Two House Bills Threaten 6.5 Million Workers’ Health Care Coverage

The IAM joins labor in strongly opposing two bills that seek to increase the threshold at which employers are required to either offer health care coverage or pay a penalty under the Affordable Care Act (ACA).

Both the “Save American Workers Act” (H.R. 2575) and the “Forty Hours is Full Time Act” (H.R. 2988) would increase the threshold to 40 hours a week.

But, contrary to the intent of the legislation, economic data shows that raising the threshold would cause more employers to reduce their employees’ hours, resulting in 6.5 million working families losing their employment-based insurance coverage.

“The bills introduced by Representatives Young and Lipinski would take the ACA in the opposite direction, compounding the problem they seek to solve,” reads an AFL-CIO letter to members of the House Ways and Means Committee. “As the Ways and Means Committee examines these issues in a hearing this week, and as discussions continue, the House should instead seek to strengthen the employer responsibility requirements of the ACA by lowering the hours threshold, requiring employers to provide coverage for workers who work 20 hours a week or more, and by applying a pro rata shared responsibility penalty if workers with fewer than 20 hours are not offered coverage.

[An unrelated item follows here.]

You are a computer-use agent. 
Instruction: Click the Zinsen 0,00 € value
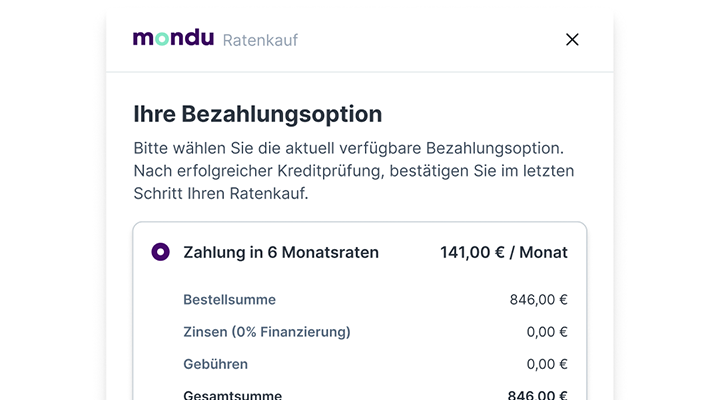pos(547,332)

This is the only way to protect groups of workers – such as low-wage employees, school staff, and adjunct professors – that will lose wages under the existing incentive to reduce hours.”

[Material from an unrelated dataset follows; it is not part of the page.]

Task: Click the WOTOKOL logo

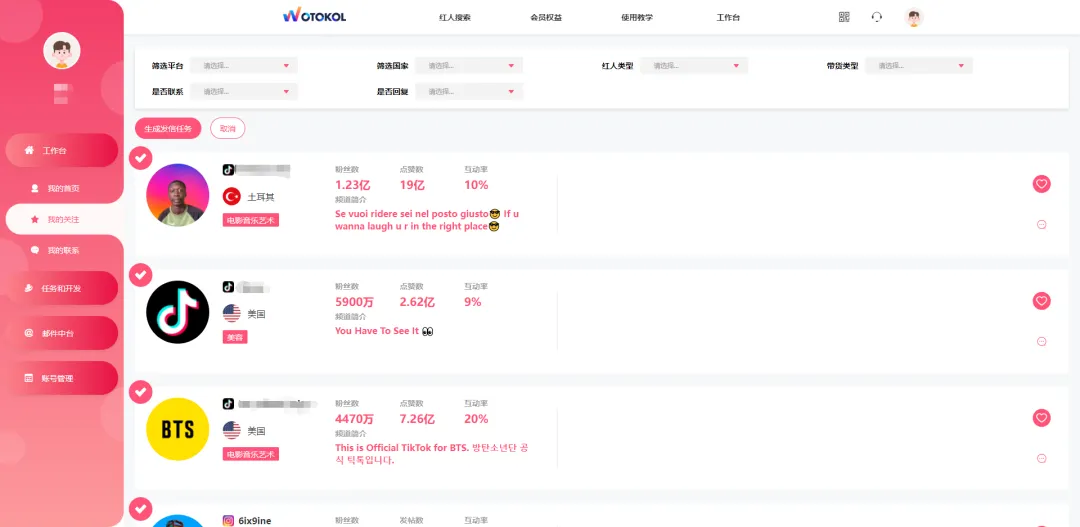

A December 2013 analysis by the UC Berkeley Center for Labor Research and Education found that the approach employed by this legislation – moving the threshold for coverage from 30 hours to 40 hours – would result in reduced work hours for three times as many workers (6.5 million) compared to the number vulnerable to a reduction of hours at the current threshold (2.3 million). The researchers also found that the approach would “effectively eliminate” the employer shared responsibility requirement, because employers could cut workers to 39 hours or less with relatively little cost.

Unfortunately, the ACA’s employer responsibility requirements do not adequately sanction employers that drop coverage or decline to offer affordable, comprehensive coverage. The $2,000 penalty for not offering coverage to a full-time employee pales in comparison to the average annual cost of single coverage, which was $5,884 in 2013. And, the ACA’s extension of Medicaid eligibility to the uninsured will tempt low-road employers to move lower-income employees into the program, since the law has no penalty to discourage employers from shifting the responsibility for covering these workers.